Ovarian lesions with classic features of simple cysts, hemorrhagic cysts, endometriomas, or dermoids are highly likely to be benign. It is important to recognize the characteristic sonographic features that, when seen, are highly predictive of these benign entities. Reliable characterization of ovarian masses using these sonographic features requires that the mass be fully and adequately visualized by ultrasound. Occasionally, in a patient with a suboptimal ultrasound examination, the interpreting physician will need to decide how to proceed based on available imaging findings and degree of clinical concern. When reporting on adnexal masses seen on pelvic sonograms, it is important to describe specific sonographic features (detailed later) that allow one to determine the likely diagnosis. Use of the word “complex” as a descriptor, with no additional explanation, is problematic as the “catch-all” term is often used for any cystic mass that is not a simple cyst.
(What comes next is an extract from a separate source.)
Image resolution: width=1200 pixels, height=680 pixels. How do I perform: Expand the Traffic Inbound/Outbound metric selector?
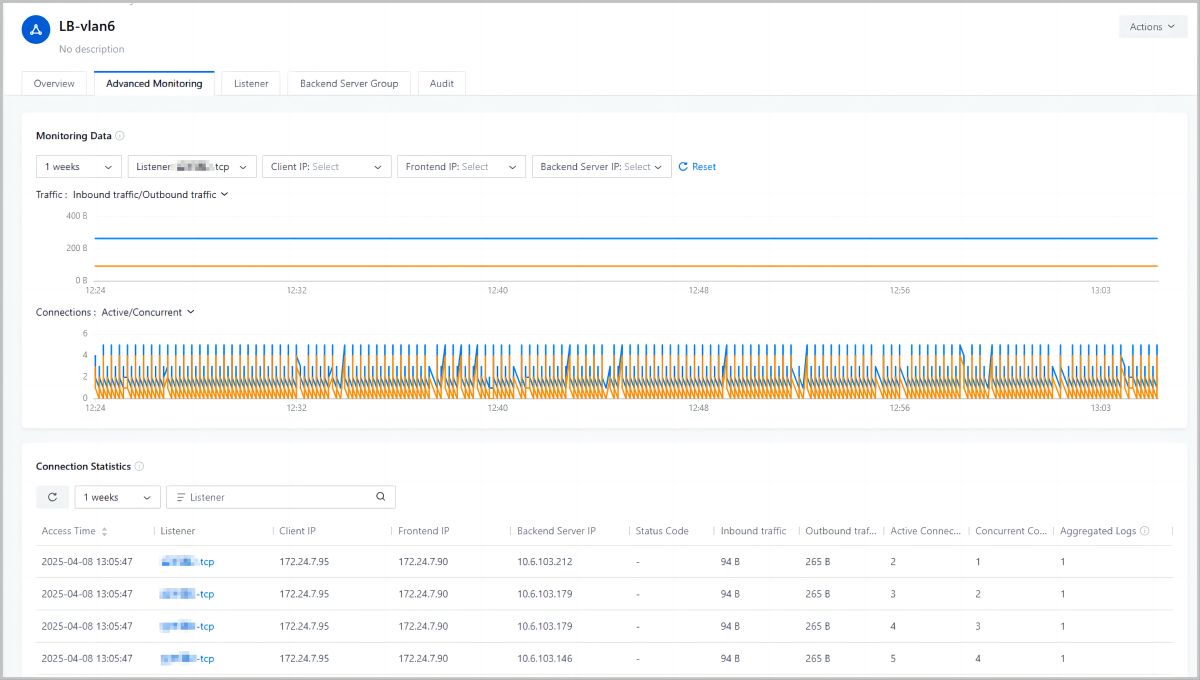150,195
There are many features that may result in a “complex” sonographic appearance, including a typical reticular pattern suggesting benign hemorrhagic cyst and typical solid nodule worrisome for malignant ovarian carcinoma. Thus, if an ovarian cyst is reported as “complex,” further descriptors detailing those features making it complex should also be provided.
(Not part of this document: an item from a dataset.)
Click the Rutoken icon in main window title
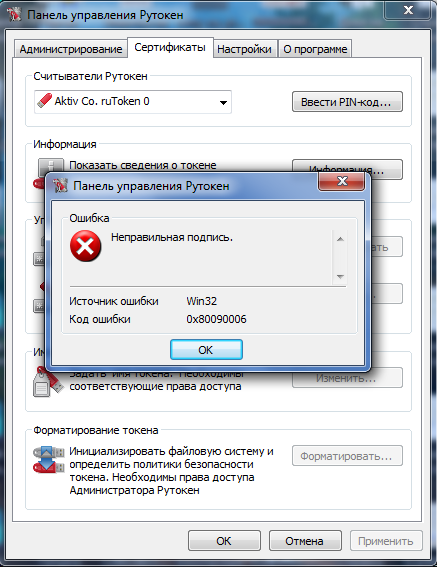This screenshot has height=567, width=437. [x=14, y=14]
As with cysts elsewhere in the body, ovarian cysts with thin walls, anechoic internal contents, posterior acoustic enhancement, and no septations or solid components meet sonographic criteria for simple cysts ( Fig. 30-4 ). Follicular or corpus luteal cysts and serous cystadenomas may appear as simple cysts by sonographic criteria. Simple ovarian cysts occur in 4% to 17% of postmenopausal women and the majority resolve or remain stable on follow-up ultrasound evaluation. However, annual follow-up sonography for simple ovarian cysts larger than 1 cm (though some practices may choose to raise this threshold to 3 cm) is recommended in postmenopausal women. In premenopausal women, it is recommended that cysts between 5 and 7 cm in largest diameter be followed yearly by ultrasound examination. The vast majority of simple ovarian cysts are benign. With increasing cyst size, however, there is a risk of inadequate assessment of the cyst wall for detection of small solid nodules or papillary formations, which, if present, increase the likelihood of malignancy. The rare occurrence of malignancy in an apparent simple ovarian cyst is more likely in larger cysts, in which small mural nodules may be overlooked. Hence, when evaluating what appears to be a simple cyst, it is important to confirm that the cyst is adequately imaged in its entirety and to carefully assess for small nodules before concluding that it is indeed a simple cyst. Simple cysts measuring larger than 7 cm are still likely benign, though one should consider further imaging evaluation with MRI to confirm that there is no solid component overlooked by sonography.